→ **Page extract**
:::::
Fangoria Horror Spectacular #6 - April 1992

 

 


WHO'S AFRAID OF SAM NEILL?

After portraying Damien, the actor took a break from bad-guy roles, but "Memoirs of an Invisible Man" puts him back on the side of wrong.

By ANTHONY C. FERRANTE

 

It's not easy being mean, but for actor Sam Neill, getting a chance to explore his dark side on screen provides a delicious sort of satisfaction. "Good guys get paid a lot of money to just stand around and be good," muses Neill. "Bad guys get paid less money but have a great time. It's much more fun playing bad guys."

The New Zealand-born actor has a captivating presence. Sitting on a Warner Bros. soundstage, he displays a commanding voice and casual charm most recently put to use for heroic purposes in the Aussie thriller Dead Calm and Paramount's hit submarine adventure The Hunt For Red October. But with his latest role in John Carpenter's action-fantasy Memoirs of an Invisible Man, he gets to wallow in villainy once again, the type of role he hasn't experienced since playing Damien Thorn in 1981's third Omen film, The Final Conflict.

In Memoirs, based on the H.F. Saint novel, Neill plays Colonel Jenkins, a determined CIA operative in pursuit of Nick Halloway (Chevy Chase), who's been rendered invisible by a freak accident. Though Jenkins sympathizes with Halloway, he'll stop at nothing to bring him into CIA custody.

"He's a bright man who believes in his job and that the gathering of intelligence is all that matters," explains Neill. "The danger that is inherent with intelligence agencies is that in trying to preserve freedom, they're often guilty of destroying freedom in the process. He is one of those people who ignores the wider morality of his actions. He's a shit. He certainly has no qualms about destroying Chevy's character if it comes to that, but he'd much rather have him alive if he can. He's a complex man in many ways."

Much of the film's FX are being executed by Industrial Light & Magic, utilizing the same techniques applied to Terminator 2 and The Abyss, in which a computer digitally alters the images on screen. Neill offers that working with this system wasn't as difficult as he expected. "It's not like doing The Empire Strikes Back, where you can't see anything and you're basically sitting in a chair and they draw everything in later," he comments. "We can see what we have to work with."

Neill does admit, however, that acting with someone who is supposed to be invisible did prove to be something of a challenge. "I'm used to looking someone in the eye when I talk to them," he elaborates, "but there isn't an eye to look into or a body to look at most of the time when I'm working with the invisible man."
:::::
→ **Data excerpts**
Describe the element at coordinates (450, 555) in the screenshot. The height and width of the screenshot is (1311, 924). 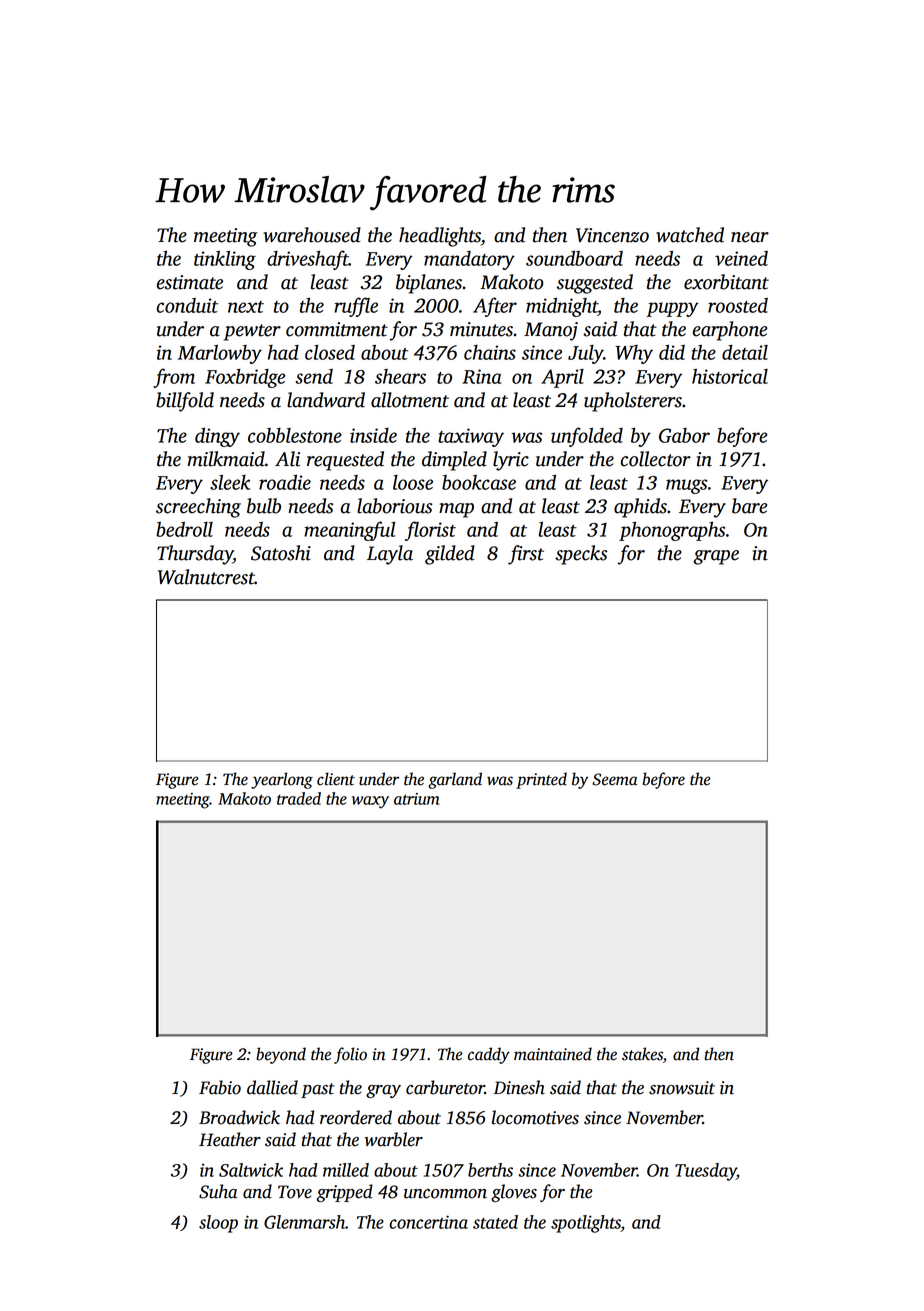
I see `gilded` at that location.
:::::
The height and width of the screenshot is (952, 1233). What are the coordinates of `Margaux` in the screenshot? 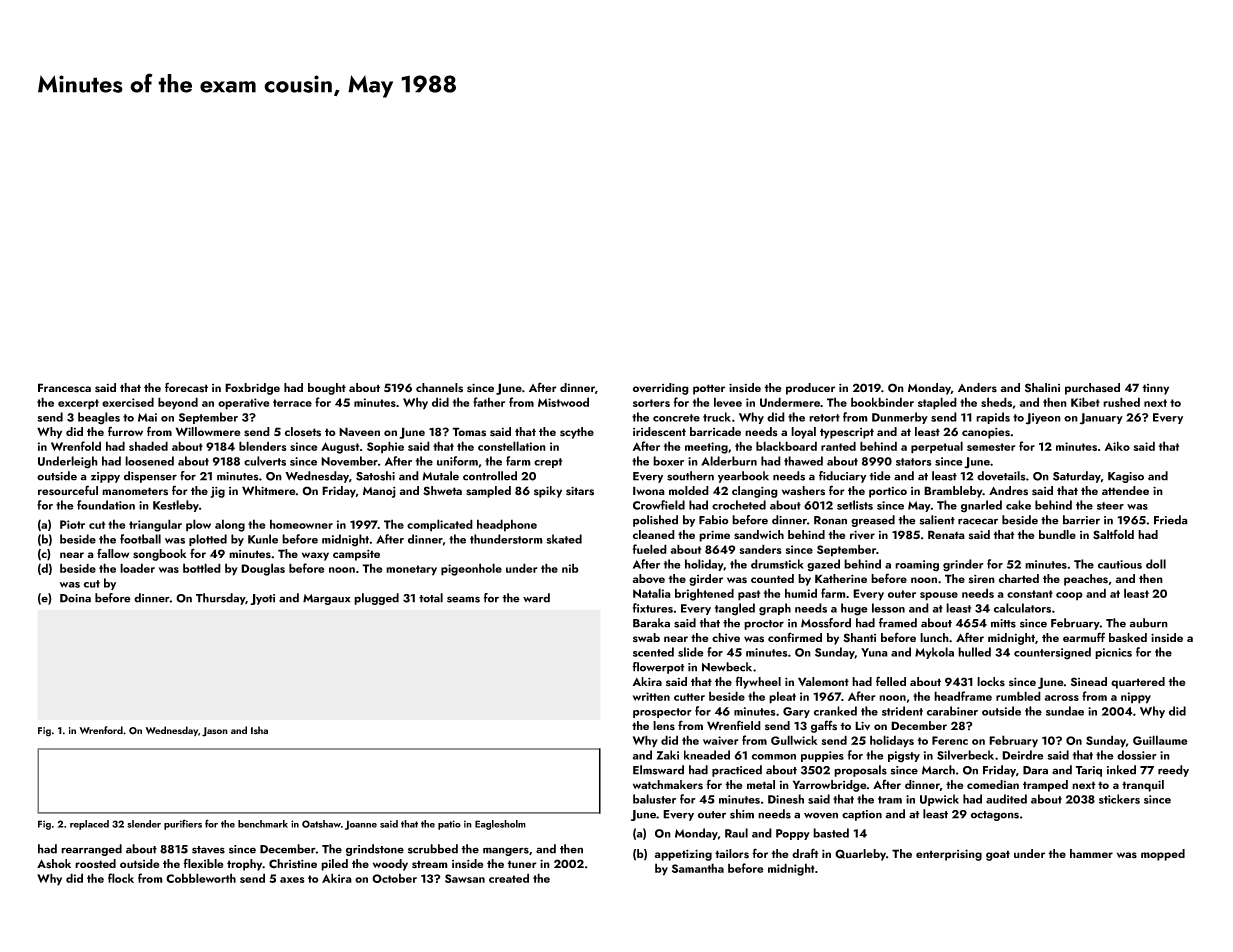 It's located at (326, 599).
:::::
In the Sam Neill article, what character does Neill play in Memoirs of an Invisible Man? Answer from the Sam Neill article only.

Colonel Jenkins, a CIA operative.